-- Work instructions --
1 - Translate this sentence from the review of Applied Laser Medicine into Spanish: "The book ends with a part devoted to laser safety in medicine."
2 - According to the review of Applied Laser Medicine, how many physicians have been trained with the original German loose-leaf book since 1986?
3 - Continue the review of Applied Laser Medicine from its final sentence.

Selected extract START

Applied Laser Medicine, edited by Hans-Peter Berlien and Gerhard J. Müller, is a revised version of a loose-leaf book published in German by the Laser Medicine Center and the German Society for Lasers in Medicine and Surgery, which has been used in the training of more than 3,000 physicians since 1986. According to Berlien and Müller, “This book supplies the clinician and the scientist with technical and medical background, the basics of biomedical photonics, and provides practical guidelines for and clear descriptions of established treatment methods.”

The book is divided into four parts. The first, Basics, deals with basic laser physics and the effects of laser radiation in biological tissues. The second part, Principles of Laser Application in Medicine, is a good description of the equipment and techniques used in laser-based therapy. The third part, Areas of Application, occupies more than half of the book and is where the main value of the book resides. It consists of some 400 pages of photographs, drawings, and detailed descriptions of laser applications in ophthalmology, oral surgery, gastroenterology, angiology, plastic surgery and dermatology, urology, orthopedic medicine, and more. The book ends with a part devoted to laser safety in medicine.

This book is a must for the practicing physician because it deals with every type of medical laser application. It gathers everything there is to know about lasers in medicine by collecting a large number of case studies presented by specialists from all over the world, each having extensive practical experience. The book also gives medical doctors a good introduction to laser physics and summarizes all the available laser systems and their medical applications.

Selected extract END
Dataset excerpts START

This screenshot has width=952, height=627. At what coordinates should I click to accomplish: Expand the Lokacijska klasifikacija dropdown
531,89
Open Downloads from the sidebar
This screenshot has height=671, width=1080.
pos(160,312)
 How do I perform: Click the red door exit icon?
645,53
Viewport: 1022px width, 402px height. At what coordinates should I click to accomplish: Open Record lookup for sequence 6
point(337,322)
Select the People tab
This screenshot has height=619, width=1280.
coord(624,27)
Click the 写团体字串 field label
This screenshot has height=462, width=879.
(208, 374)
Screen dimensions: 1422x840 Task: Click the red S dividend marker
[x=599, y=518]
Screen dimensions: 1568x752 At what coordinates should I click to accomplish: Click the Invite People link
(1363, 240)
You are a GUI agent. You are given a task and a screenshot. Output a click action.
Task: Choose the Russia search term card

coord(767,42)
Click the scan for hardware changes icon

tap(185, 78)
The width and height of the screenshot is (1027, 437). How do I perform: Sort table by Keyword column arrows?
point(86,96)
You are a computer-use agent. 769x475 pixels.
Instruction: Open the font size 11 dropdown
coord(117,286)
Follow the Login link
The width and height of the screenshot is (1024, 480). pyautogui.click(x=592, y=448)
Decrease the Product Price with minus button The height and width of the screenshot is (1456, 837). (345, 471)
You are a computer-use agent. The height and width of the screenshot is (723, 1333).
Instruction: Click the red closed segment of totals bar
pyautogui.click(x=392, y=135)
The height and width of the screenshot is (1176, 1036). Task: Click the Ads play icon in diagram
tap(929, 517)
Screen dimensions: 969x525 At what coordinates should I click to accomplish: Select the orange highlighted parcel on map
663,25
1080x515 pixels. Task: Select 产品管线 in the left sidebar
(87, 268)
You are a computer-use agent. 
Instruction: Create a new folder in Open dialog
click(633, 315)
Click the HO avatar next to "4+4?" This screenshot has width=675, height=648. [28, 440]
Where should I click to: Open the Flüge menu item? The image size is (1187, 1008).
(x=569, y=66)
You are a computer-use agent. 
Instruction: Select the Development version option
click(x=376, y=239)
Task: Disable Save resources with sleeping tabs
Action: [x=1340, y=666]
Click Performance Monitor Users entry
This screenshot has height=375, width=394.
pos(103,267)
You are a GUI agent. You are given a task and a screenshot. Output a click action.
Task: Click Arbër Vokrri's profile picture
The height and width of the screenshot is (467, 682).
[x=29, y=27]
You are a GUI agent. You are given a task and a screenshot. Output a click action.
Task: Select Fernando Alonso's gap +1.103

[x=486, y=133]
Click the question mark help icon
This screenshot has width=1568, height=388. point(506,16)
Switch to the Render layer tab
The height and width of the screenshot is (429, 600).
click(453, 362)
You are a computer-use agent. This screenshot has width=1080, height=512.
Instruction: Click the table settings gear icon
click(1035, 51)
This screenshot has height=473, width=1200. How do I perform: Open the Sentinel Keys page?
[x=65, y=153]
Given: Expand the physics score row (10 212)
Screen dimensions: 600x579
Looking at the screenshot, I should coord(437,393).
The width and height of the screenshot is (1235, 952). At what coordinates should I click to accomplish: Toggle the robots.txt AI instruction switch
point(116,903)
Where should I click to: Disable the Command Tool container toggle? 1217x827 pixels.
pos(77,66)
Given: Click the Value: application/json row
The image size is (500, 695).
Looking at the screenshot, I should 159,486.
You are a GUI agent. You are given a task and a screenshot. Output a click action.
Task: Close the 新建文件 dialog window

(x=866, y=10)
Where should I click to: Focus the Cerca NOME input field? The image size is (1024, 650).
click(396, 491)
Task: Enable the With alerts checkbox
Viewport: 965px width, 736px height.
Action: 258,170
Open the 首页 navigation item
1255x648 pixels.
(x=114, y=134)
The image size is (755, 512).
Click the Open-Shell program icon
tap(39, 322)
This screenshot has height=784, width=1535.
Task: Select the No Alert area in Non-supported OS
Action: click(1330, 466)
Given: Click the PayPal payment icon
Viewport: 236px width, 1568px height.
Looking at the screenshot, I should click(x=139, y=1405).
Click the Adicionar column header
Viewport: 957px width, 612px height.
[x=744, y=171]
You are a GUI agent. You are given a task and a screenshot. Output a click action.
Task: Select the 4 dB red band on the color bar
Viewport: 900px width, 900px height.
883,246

Dataset excerpts END

-- Answers to the exercise --
1 - El libro termina con una parte dedicada a la seguridad láser en medicina.

2 - More than 3,000 physicians.

3 -
Applied Laser Medicine, however, is not intended for physicists or technical people who want to immerse themselves for the first time in medical physics. Although the physics principles used in the book are at the undergraduate level, the laser–tissue interaction part is treated at a higher level. It will not, however, be of much interest to the researcher working on laser propagation through inhomogeneous media, for example. The book is specifically designed for the medical community, and the experienced medical physicist with a good medical background will also benefit from it.

F. Javier Gonzalez is an assistant professor of physics at the Research Institute of Optical Communications IICO in San Luis Potosi, Mexico. He has published more than 10 articles in the areas of infrared detectors and infrared focal-plane arrays.